My idea was to create something like a game of snakes and ladders. A work buddy of mine, Bob Sayles, and I decided to actually make a board game of it.
I was inspired to create this after another friend committed me to write an article in the NYU Media Ecology Review magazine. They wanted to know about the process of getting an advertising idea to air. When I started writing it, I was struck by how hard it might be to follow without some graphic support, so I enlisted Bob’s help. It really helped the article communicate better.
It was a tabletop game; you roll your dice and move from square to square. It used a move forward, fall back according to the instructions on the square where you landed. We designed it so it was more likely you would fall back than to move forward.
The concept was to emulate and make fun of the highly bureaucratic process that getting advertising approval had to go through in a big New York agency with large packaged goods clients.
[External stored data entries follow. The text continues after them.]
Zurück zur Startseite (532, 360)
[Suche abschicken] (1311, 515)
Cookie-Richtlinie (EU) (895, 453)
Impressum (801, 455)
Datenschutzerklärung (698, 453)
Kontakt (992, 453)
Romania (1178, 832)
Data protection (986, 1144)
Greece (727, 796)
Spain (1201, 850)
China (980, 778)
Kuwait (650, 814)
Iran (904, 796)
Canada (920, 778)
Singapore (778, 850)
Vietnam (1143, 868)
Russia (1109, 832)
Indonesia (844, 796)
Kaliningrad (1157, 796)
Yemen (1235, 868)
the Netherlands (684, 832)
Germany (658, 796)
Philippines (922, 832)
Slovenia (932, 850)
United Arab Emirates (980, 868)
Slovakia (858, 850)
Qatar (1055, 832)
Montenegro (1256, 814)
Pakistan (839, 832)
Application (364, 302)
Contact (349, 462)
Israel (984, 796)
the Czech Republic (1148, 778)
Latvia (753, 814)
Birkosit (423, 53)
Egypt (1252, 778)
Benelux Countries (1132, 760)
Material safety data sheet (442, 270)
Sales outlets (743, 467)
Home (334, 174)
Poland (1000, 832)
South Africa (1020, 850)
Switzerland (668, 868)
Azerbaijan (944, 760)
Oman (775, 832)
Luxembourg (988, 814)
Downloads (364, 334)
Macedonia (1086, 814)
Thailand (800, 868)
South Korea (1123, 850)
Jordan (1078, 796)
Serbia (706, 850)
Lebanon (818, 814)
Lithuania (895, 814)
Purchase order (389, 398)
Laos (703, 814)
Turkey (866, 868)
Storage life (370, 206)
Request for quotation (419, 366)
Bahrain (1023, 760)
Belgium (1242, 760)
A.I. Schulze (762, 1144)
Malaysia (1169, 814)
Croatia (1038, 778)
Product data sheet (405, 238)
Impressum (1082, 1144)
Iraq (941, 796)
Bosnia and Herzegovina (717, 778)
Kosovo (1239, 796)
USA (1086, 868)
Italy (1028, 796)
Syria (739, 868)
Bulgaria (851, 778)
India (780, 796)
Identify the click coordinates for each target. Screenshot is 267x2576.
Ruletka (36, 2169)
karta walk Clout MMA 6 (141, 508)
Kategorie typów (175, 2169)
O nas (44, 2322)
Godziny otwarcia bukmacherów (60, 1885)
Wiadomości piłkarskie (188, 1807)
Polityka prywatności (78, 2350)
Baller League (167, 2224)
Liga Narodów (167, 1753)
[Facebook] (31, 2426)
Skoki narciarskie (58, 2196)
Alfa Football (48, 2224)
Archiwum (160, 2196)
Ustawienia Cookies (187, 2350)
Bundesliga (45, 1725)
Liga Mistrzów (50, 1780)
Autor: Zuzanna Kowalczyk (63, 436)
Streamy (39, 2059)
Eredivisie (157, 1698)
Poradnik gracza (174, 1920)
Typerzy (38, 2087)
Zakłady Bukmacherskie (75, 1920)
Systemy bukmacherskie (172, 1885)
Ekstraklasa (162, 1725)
Although we had only seen the tip of the iceberg, we had a good idea of the damaging process things went through.
I thought out the concept; Bob drew it out and made it real. This was before computer graphics so he actually had to draw it out on a large sketch pad.
To get copy on the drawing, we had to engage Werner in our typesetting department to generate each little caption. Bob then pasted each one on his inked drawing. Once we were done assembling it, he took the finished game to the photostat department in the basement of the agency for them to make a high-resolution copy of the game.

At that point, we got our large Photostatted copies dry mounted on a cardboard backing. Voilà, we had created our own board game. Or at least a satire of one.
Do get all the people in these departments to contribute some effort and supplies to a non-paying project required exploiting our relationships with each department. There is a whole lesson in working with other departments that we had had to learn. Moral suasion was our most effective tool. That and treating everyone with respect as much as possible every day we interacted with them. And that was regularly.
Each department in a huge agency runs on its own. Until you got to very senior levels, no one could tell other departments what to do. You had to learn to work together as part of the ad game. An excellent life lesson to learn.
If we failed at any one step, we had to “Return to Go” and plot a new course around the uncooperative person. Hey, there could be a game in that!
Many of the steps in the Ad Game actually happened to me later in my career. Others were rumoured to have happened to someone else. Some of the process is covered in Overcome AD-versity.
There was one notable exception: the “Star Caught in Bed with Sheep” square. It was meant as a joke to indicate that use of celebrities in advertising comes with a risk that is not under your control. While it was meant as a joke, celebrities have certainly rained on many an ad campaign’s parade over the years. While these disasters have happened on brands after I had worked on them, I have been lucky to jump that square.
Overall, the game shows how many external variables can derail advertising development.